As you can see from the interview,
Rossi states that a one kilowatt generator would cost $1000.00 to $2000.00,
and that it produces a kilowatt hour for about one cent.
Assuming that he is low balling and the cost of a one kilowatt generator
is $5000.00,
at the current cost of about ten cents per kilowatt hour,
it would take 50,000 hours to pay for the generator.
As there are 8760 hours in a year,
it would take about six years to pay for the generator,
assuming no maintainance or operating costs.
http://pesn.com/2011/07/14/9501869_EV-World_Interviews_Andrea_Rossi/
"H - Exactly. You brought up the issue of... I know people who are in
the energy business will want to add or want to know.. do you have a
sense of what the kilowatt hour cost of a facility will be?
A - One cent.
H - That is not kilowatt hours, that is kilowatts.
A - That is... sorry.. let me correct you. The energy is kilowatts.
Kilowatt is power, so one plant that has a power of one kilowatt is a
plant that can produce up to one kilowatt hour per hour.
H - So typically, when they talk about construction cost of a power
plant they talk about...
A - I said kilowatt. Okay.. so you want to know price per kilowatt.
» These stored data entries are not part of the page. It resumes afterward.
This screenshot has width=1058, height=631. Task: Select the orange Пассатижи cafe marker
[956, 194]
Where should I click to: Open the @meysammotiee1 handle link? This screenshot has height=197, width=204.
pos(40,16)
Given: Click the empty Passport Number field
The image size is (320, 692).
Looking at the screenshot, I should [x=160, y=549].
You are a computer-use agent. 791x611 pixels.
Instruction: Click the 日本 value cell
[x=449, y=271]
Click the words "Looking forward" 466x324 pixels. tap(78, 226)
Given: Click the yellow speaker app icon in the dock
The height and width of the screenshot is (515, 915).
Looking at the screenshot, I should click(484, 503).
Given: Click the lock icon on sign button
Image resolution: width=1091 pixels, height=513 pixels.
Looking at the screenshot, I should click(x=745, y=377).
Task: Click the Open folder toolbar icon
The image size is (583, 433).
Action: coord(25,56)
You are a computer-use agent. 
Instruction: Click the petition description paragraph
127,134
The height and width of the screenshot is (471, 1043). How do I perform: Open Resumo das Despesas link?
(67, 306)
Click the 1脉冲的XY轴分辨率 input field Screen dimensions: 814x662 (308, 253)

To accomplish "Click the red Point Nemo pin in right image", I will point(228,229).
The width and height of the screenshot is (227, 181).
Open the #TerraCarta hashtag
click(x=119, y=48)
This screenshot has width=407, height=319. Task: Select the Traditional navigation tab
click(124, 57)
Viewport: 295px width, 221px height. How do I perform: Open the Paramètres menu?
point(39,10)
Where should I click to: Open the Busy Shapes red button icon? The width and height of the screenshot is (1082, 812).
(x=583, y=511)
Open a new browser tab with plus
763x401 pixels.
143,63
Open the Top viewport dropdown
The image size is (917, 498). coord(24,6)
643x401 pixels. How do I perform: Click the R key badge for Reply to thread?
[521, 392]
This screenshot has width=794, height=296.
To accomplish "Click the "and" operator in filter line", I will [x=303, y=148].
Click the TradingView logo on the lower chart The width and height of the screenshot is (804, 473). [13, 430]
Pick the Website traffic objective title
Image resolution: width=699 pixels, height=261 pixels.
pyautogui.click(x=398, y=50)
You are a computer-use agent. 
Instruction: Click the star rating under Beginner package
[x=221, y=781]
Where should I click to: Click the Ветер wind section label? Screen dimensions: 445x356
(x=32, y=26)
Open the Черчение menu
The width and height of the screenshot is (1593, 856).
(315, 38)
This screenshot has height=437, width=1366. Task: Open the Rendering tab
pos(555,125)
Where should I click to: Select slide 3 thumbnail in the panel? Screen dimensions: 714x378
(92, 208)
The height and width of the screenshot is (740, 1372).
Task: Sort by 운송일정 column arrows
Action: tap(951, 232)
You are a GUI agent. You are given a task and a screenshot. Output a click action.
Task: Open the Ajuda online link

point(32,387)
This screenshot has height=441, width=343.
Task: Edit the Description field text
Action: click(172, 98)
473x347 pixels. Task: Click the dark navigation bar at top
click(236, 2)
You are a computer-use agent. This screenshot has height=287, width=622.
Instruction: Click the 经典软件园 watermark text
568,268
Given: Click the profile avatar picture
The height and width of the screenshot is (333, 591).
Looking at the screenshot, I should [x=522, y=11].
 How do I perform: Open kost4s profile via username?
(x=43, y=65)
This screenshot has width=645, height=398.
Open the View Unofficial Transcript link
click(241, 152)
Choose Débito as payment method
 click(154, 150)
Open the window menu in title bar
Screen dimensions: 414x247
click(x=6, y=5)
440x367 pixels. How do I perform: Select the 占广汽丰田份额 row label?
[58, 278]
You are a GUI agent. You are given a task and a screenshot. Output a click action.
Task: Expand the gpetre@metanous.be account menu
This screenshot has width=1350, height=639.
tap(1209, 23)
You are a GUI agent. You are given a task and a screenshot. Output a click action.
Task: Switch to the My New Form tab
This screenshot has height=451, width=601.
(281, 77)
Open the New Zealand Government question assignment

The
price per kilowatt can be one thousand to two thousand dollars."
I wouldn't buy one at that price.
I agree....however a power company...or a plant that uses steam may
think differently....

Also if steam is run through a turbine, to produce electricity, there
will be about a 50 percent energy loss....which will raise the cost....
however this is a prototype...and there is no telling what other devices
using this principle will cost.....I would guess his guesstimate is high
since he would want to get the most he can from the original devices.....

have fun.....sno
--
Correct Scientific Terminology:
Hypothesis - a guess as to why or how something occurs
Theory - a hypothesis that has been checked by enough experiments
to be generally assumed to be true.
Law - a hypothesis that has been checked by enough experiments
in enough different ways that it is assumed to be truer then a theory.
Note: nothing is proven in science, things are assumed to be true.
CWatters
2011-07-31 11:06:37 UTC
Permalink
Post by Tom Potter
Assuming that he is low balling and the cost of a one kilowatt generator
is $5000.00,
at the current cost of about ten cents per kilowatt hour,
it would take 50,000 hours to pay for the generator.
How much did your last oil or gas furnace cost and how many hours do you
expect it to take to "payback" (if ever)?
Tom Potter
2011-08-06 08:40:04 UTC
Permalink
Post by CWatters
Post by Tom Potter
Assuming that he is low balling and the cost of a one kilowatt generator
is $5000.00,
at the current cost of about ten cents per kilowatt hour,
it would take 50,000 hours to pay for the generator.
( Maintenance and operating costs would increase the pay out period. )
Post by CWatters
How much did your last oil or gas furnace cost and how many hours do you
expect it to take to "payback" (if ever)?
I suggest to my pal colin.watters
that before he makes an investment
he should do a discounted rate of return calculation

and if he can do better by investing his money
in securities, real estate, etc.
that he should do so.

To compare investing in a new furnace,
one must consider the savings compounded
over the investment period,
and compare this to other investments available to him.
--
Tom Potter
-----------------
http://www.prioritize.biz/
http://voices.yuku.com/forums/66
http://tdp1001.wiki.zoho.com/siteindex.zhtml
http://184.105.237.216/~tompotte/
http://tdp1001.wiki.zoho.com
Morris Dovey
2011-08-06 16:05:54 UTC
Permalink
Post by Tom Potter
Post by CWatters
Post by Tom Potter
Assuming that he is low balling and the cost of a one kilowatt generator
is $5000.00,
at the current cost of about ten cents per kilowatt hour,
it would take 50,000 hours to pay for the generator.
( Maintenance and operating costs would increase the pay out period. )
Post by CWatters
How much did your last oil or gas furnace cost and how many hours do
you expect it to take to "payback" (if ever)?
I suggest to my pal colin.watters
that before he makes an investment
he should do a discounted rate of return calculation
and if he can do better by investing his money
in securities, real estate, etc.
that he should do so.
To compare investing in a new furnace,
one must consider the savings compounded
over the investment period,
and compare this to other investments available to him.
[ reading alt.energy.homepower ]

I'm inclined to leave that MBA-type approach to Tom to evaluate
performance of investments in securities, real estate, and equities.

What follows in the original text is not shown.